----- Data extract -----
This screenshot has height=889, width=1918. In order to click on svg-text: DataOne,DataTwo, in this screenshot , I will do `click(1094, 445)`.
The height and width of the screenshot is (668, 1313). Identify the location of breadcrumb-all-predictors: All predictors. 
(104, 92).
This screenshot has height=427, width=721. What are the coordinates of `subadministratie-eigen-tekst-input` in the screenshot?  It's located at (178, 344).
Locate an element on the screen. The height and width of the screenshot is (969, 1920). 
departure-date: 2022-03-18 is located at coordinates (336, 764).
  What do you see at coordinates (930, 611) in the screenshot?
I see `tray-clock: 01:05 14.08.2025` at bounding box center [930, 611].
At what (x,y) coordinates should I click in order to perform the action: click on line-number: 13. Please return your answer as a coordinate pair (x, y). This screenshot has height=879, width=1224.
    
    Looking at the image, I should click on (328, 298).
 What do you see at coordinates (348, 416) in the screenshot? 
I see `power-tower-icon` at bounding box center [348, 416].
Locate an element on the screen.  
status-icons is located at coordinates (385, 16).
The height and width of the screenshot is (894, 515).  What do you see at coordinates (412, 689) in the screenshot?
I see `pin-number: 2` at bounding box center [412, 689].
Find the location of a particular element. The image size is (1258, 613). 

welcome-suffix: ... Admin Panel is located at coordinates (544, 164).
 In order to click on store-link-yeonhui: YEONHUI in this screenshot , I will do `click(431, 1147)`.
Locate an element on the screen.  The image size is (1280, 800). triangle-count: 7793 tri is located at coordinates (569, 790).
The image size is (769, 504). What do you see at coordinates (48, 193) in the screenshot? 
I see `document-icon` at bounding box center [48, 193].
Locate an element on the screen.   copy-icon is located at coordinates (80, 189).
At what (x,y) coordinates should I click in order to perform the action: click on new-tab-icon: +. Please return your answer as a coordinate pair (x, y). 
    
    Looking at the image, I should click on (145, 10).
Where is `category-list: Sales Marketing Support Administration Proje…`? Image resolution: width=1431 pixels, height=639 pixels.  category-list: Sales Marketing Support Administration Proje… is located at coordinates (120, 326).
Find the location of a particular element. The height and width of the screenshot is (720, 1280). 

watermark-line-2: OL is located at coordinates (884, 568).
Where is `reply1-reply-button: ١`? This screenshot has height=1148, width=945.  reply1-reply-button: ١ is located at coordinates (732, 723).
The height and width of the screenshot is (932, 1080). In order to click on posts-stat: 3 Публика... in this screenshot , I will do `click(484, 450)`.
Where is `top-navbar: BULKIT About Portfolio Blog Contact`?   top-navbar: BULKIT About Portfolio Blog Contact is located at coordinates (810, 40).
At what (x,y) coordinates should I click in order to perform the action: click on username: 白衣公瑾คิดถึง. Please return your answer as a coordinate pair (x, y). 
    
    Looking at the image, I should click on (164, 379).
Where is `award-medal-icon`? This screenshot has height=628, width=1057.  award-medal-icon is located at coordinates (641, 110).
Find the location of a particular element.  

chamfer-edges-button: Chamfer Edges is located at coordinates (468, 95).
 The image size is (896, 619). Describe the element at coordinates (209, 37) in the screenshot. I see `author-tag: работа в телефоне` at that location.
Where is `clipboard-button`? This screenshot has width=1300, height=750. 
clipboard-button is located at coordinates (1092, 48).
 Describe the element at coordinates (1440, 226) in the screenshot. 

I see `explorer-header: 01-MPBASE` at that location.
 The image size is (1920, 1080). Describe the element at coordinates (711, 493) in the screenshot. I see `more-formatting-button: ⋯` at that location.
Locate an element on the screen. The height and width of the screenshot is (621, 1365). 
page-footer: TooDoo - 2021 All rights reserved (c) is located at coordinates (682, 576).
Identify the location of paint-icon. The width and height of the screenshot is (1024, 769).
-----
* [Work item]:
Give the lines of the entries above as a numbered list, leaving out any blank lines.

* [Answer to this problem]:
1. This screenshot has height=889, width=1918. In order to click on svg-text: DataOne,DataTwo, in this screenshot , I will do `click(1094, 445)`.
2. The height and width of the screenshot is (668, 1313). Identify the location of breadcrumb-all-predictors: All predictors. 
3. (104, 92).
4. This screenshot has height=427, width=721. What are the coordinates of `subadministratie-eigen-tekst-input` in the screenshot?  It's located at (178, 344).
5. Locate an element on the screen. The height and width of the screenshot is (969, 1920). 
6. departure-date: 2022-03-18 is located at coordinates (336, 764).
7.   What do you see at coordinates (930, 611) in the screenshot?
8. I see `tray-clock: 01:05 14.08.2025` at bounding box center [930, 611].
9. At what (x,y) coordinates should I click in order to perform the action: click on line-number: 13. Please return your answer as a coordinate pair (x, y). This screenshot has height=879, width=1224.
10.     Looking at the image, I should click on (328, 298).
11.  What do you see at coordinates (348, 416) in the screenshot? 
12. I see `power-tower-icon` at bounding box center [348, 416].
13. Locate an element on the screen.  
14. status-icons is located at coordinates (385, 16).
15. The height and width of the screenshot is (894, 515).  What do you see at coordinates (412, 689) in the screenshot?
16. I see `pin-number: 2` at bounding box center [412, 689].
17. Find the location of a particular element. The image size is (1258, 613). 
18. welcome-suffix: ... Admin Panel is located at coordinates (544, 164).
19.  In order to click on store-link-yeonhui: YEONHUI in this screenshot , I will do `click(431, 1147)`.
20. Locate an element on the screen.  The image size is (1280, 800). triangle-count: 7793 tri is located at coordinates (569, 790).
21. The image size is (769, 504). What do you see at coordinates (48, 193) in the screenshot? 
22. I see `document-icon` at bounding box center [48, 193].
23. Locate an element on the screen.   copy-icon is located at coordinates (80, 189).
24. At what (x,y) coordinates should I click in order to perform the action: click on new-tab-icon: +. Please return your answer as a coordinate pair (x, y). 
25.     Looking at the image, I should click on (145, 10).
26. Where is `category-list: Sales Marketing Support Administration Proje…`? Image resolution: width=1431 pixels, height=639 pixels.  category-list: Sales Marketing Support Administration Proje… is located at coordinates (120, 326).
27. Find the location of a particular element. The height and width of the screenshot is (720, 1280). 
28. watermark-line-2: OL is located at coordinates (884, 568).
29. Where is `reply1-reply-button: ١`? This screenshot has height=1148, width=945.  reply1-reply-button: ١ is located at coordinates (732, 723).
30. The height and width of the screenshot is (932, 1080). In order to click on posts-stat: 3 Публика... in this screenshot , I will do `click(484, 450)`.
31. Where is `top-navbar: BULKIT About Portfolio Blog Contact`?   top-navbar: BULKIT About Portfolio Blog Contact is located at coordinates (810, 40).
32. At what (x,y) coordinates should I click in order to perform the action: click on username: 白衣公瑾คิดถึง. Please return your answer as a coordinate pair (x, y). 
33.     Looking at the image, I should click on (164, 379).
34. Where is `award-medal-icon`? This screenshot has height=628, width=1057.  award-medal-icon is located at coordinates (641, 110).
35. Find the location of a particular element.  
36. chamfer-edges-button: Chamfer Edges is located at coordinates (468, 95).
37.  The image size is (896, 619). Describe the element at coordinates (209, 37) in the screenshot. I see `author-tag: работа в телефоне` at that location.
38. Where is `clipboard-button`? This screenshot has width=1300, height=750. 
39. clipboard-button is located at coordinates (1092, 48).
40.  Describe the element at coordinates (1440, 226) in the screenshot. 
41. I see `explorer-header: 01-MPBASE` at that location.
42.  The image size is (1920, 1080). Describe the element at coordinates (711, 493) in the screenshot. I see `more-formatting-button: ⋯` at that location.
43. Locate an element on the screen. The height and width of the screenshot is (621, 1365). 
44. page-footer: TooDoo - 2021 All rights reserved (c) is located at coordinates (682, 576).
45. Identify the location of paint-icon. The width and height of the screenshot is (1024, 769).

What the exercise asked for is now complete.